There was some news out of Asia overnight, and most of it appeared to point to economic weakness. South Korea delivered a surprise rate cut, and China reported a May consumer price index (CPI) drop of 0.5%, compared with consensus for a 0.2% slide. Japan reported an 11% dive in April core machinery orders, a far steeper decline than anticipated. Over in Europe, European Central Bank President Mario Draghi stirred up the markets with a speech in which he warned of “lasting damage” that could result from continued subpar growth, according to media reports.
The U.S. dollar fell to five-week lows Wednesday against the yen and euro as rate hike expectations waned. The dollar has been hammered since last week’s employment report, but seemed to level off a bit early Thursday.
One thing to watch Thursday may be the market’s reaction to comments from influential investors. On Wednesday, the media reported that George Soros is back in the markets, and that he likes gold and other defensive investments. Soros said he’s worried about the strength of the European Union and the potential for capital flight from China.
Job Openings Up, But Hiring Slips: Record high job openings may sound positive for the economy, but the pace of hiring actually slowed in April, according to the Labor Department’s Job Openings and Labor Turnover Summary (JOLTS) report, released Wednesday. The number of job openings rose by 118,000 to 5.788 million, equaling the highest seen in records going back to 2001 and eclipsing analyst forecasts for about 5.7 million openings. But the actual number of hires slid by 198,000 to 5.092 million. Also, the number of workers quitting their jobs slipped slightly. What does it all mean? Well, it may indicate that companies are having trouble finding qualified workers for openings. And it could also mean that workers are less confident about the economy, because when confidence is high, the number of workers feeling secure enough to quit their jobs tends to rise. The JOLTS report follows last Friday’s perplexing monthly employment report that showed just 38,000 jobs created in May. But in the wake of that report, many analysts have noted that monthly employment reports often get significantly revised, and that one number isn’t a trend. It will be very interesting to see how the numbers might change in the July report.
Oil Stocks Fall, But Gasoline Stocks Deliver a Surprise: In a similar vein, the Energy Department’s weekly stockpiles report delivered a bit of a contradiction, with crude inventories falling more than 3 million barrels but gasoline stocks rising more than 1 million barrels. The crude inventory draw was slightly larger than expected, but the gasoline build was also larger than expected. The U.S. is now in the prime summer “driving season,” when crude stocks tend to get drawn down to produce more gas, and data show that U.S. drivers are logging record miles this year. So a large build in gas supplies is a bit befuddling, especially with gas prices still about 40 cents a gallon below year-ago levels. Some analysts think the rise in gas stocks reflects refiners getting a bit ahead of themselves and adding too quickly to gasoline production, The Wall Street Journal reported.
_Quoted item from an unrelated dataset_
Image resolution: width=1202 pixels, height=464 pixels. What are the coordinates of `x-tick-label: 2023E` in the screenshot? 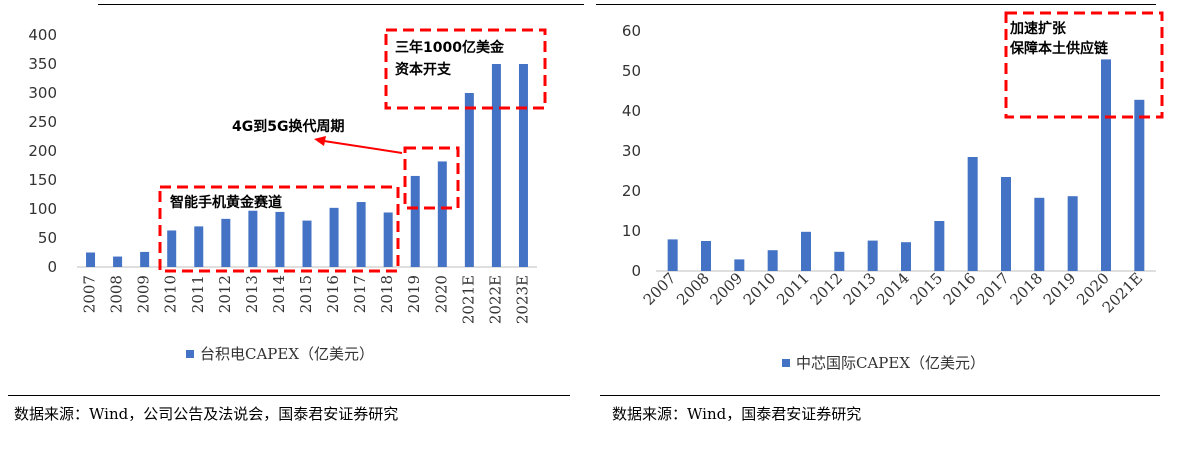 It's located at (522, 300).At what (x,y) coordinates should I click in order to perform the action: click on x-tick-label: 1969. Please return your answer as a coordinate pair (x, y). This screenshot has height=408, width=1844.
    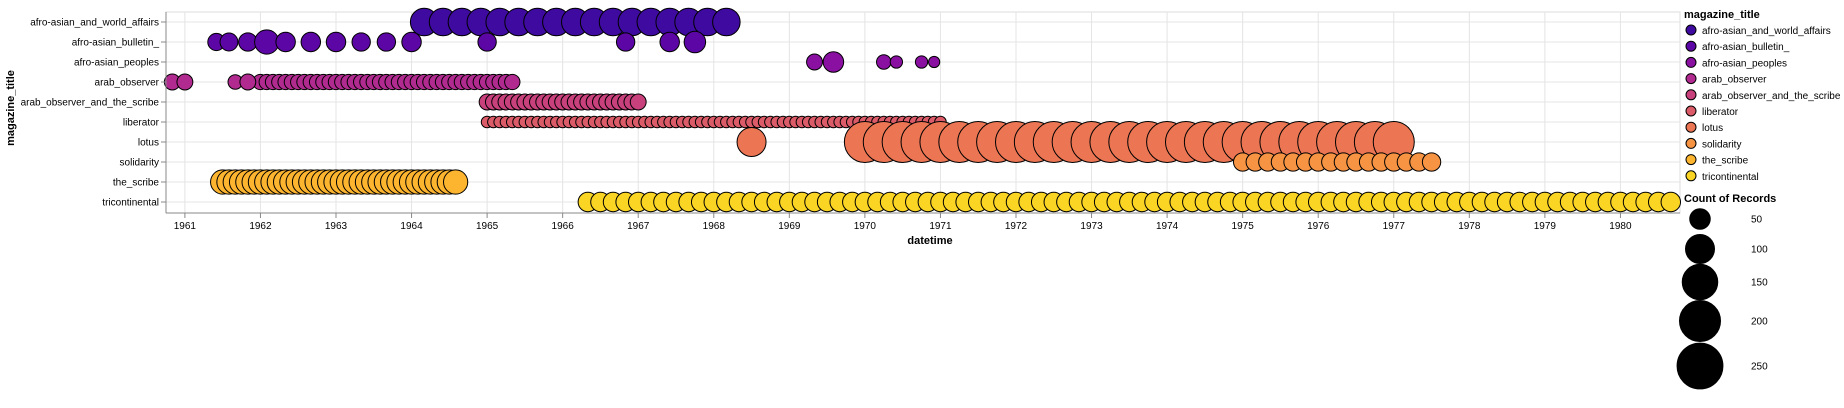
    Looking at the image, I should click on (790, 226).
Apres Ski, Anyone? The middle of June seems like the last time people would think about skiing, particularly in the northern hemisphere. But that doesn’t mean there’s no news from the high country. In fact, Vail Mountain Resorts (MTN) reported earnings before Thursday’s open and has a conference call scheduled for later in the morning. Vail, which operates nine resorts, mostly in the U.S., had a good ski season last winter, with lift revenue rising more than 19% and total skier visits up 13%. Though company itself is relatively small, its results can help give a sense of where high-income consumers are spending their money. Of course, if the snow doesn’t fall, that can factor into results as well. Last year happened to be quite a good snow season across much of the western U.S. Is it too soon to start tuning up the edges in preparation for winter 2016-17?